The Love Bug

Over the years, we have probably had 50 or more student missionaries come and go through our project. It is hard having the turnover in staff. We must train and mentor them closely until they can really function in their new jobs and interact with the Palawanos in their own language. We have to learn new personalities and ways of working with new people. It isn’t easy for the Palawanos either. But once newcomers show they are fun-loving and friendly and try to learn the language, the Palawanos soon allow them into their lives. And when they do, no student missionary is ever the same again. I call it a love bug. It is a type of infection that bites everyone willing to put up with the difficulty of leaving the known for the unknown; putting up with the inconveniences of jungle living; persevering through discouragement and loneliness and enduring hard times in order to take Jesus’ love to those who don’t know Him. Once you’re bitten by the love bug, the infection gets worse and worse as your love for your new brothers and sisters deepens, and you learn to hurt when they hurt and rejoice when they are happy.

At the end of our student missionaries’ terms of service, we have to manage their departures to prevent the hysteria that can overcome the Palawano students at parting with their beloved teachers. 1) Don’t tell the students about the departure very far in advance, and don’t give the exact day. 2) Spread the goodbye over several days. 3) On the day of departure, leave very early in the morning before the students are at school so they don’t have to watch you leave—it is too much for them, and they cry and sometimes scream and stamp their feet. If one doesn’t follow this protocol, it is horrible for everyone.

Yes, it is hard on the Palawanos when student missionaries leave, but it is also hard on us. We, too, form bonds with them and feel that they are part of our family. Through the years, we have tried to keep tabs on where they are. Sometimes we run into them in various places—once even on a hike on Mount Rainier! But mostly we don’t get to see them, and we miss them. This past December was different, though. Having an opportunity to temporarily be back in our old home in Tennessee, we invited a number of our former SMs from the southeastern U.S. Fifteen of them spanning four years of service were able to come. We had a marvelous time. Since there isn’t much else to do when you get together in Kemantian, we learn to really talk with each other. So we spent the weekend catching each other up on where we were in life. Kent and I updated them on our various Palawano friends and projects.

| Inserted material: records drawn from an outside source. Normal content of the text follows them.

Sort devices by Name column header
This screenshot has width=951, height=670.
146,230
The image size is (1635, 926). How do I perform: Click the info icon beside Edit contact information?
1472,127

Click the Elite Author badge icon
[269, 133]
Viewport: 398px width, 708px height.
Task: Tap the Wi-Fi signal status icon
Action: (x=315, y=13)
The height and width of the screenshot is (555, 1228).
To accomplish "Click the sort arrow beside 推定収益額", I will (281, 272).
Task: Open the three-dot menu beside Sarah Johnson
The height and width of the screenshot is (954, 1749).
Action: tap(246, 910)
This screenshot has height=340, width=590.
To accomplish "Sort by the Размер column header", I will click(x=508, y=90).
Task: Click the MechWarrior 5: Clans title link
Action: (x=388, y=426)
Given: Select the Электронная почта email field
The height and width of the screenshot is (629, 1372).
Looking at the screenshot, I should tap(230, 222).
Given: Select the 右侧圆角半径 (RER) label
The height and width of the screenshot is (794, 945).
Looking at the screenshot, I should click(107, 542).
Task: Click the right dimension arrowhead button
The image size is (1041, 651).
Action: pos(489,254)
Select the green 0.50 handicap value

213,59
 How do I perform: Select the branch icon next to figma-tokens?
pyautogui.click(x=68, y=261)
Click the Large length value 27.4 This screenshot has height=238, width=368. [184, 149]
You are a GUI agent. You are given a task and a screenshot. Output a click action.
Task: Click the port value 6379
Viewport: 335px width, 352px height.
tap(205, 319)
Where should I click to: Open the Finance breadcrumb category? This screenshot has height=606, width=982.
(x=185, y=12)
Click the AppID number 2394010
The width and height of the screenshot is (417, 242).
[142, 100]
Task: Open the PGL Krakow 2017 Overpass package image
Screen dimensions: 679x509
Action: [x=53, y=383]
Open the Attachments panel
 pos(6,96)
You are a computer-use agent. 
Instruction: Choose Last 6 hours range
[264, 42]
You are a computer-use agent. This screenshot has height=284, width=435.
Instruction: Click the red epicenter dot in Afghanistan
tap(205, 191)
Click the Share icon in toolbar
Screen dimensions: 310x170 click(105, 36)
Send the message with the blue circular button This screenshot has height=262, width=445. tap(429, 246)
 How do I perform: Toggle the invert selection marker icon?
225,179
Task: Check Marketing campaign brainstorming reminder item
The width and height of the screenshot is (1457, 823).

We sang our hearts out in Palawano, we talked about our burdens for specific people, and we had a precious time of prayer for our Palawano brothers and sisters.
Friday evening, we had arranged to have the student missionaries in Kemantian give us a call from church. The Palawano members were so happy to talk to their old friends again. Conversations went from one to another until the phones were almost dead. Then we told them we wanted to sing a song for them, and then they got excited and decided they wanted to sing a song for us, too. Then the phones went dead. When they called us back, they had prepared to sing the chorus of “Side by Side” for us:

“Meet me in heaven, we’ll join hands together
Meet me by the Savior’s side
I’ll meet you in heaven, we’ll sing songs together
Brothers and sisters, I’ll be there.”

As they sang, tears stung my eyes, and a joyful longing ached in my chest. When they finished, we replied by singing the chorus of the song we had chosen to sing for them:

“Meet me in heaven . . . Brothers and sisters, I’ll be there.”

It was a poignant moment as each group sang the burden of their hearts.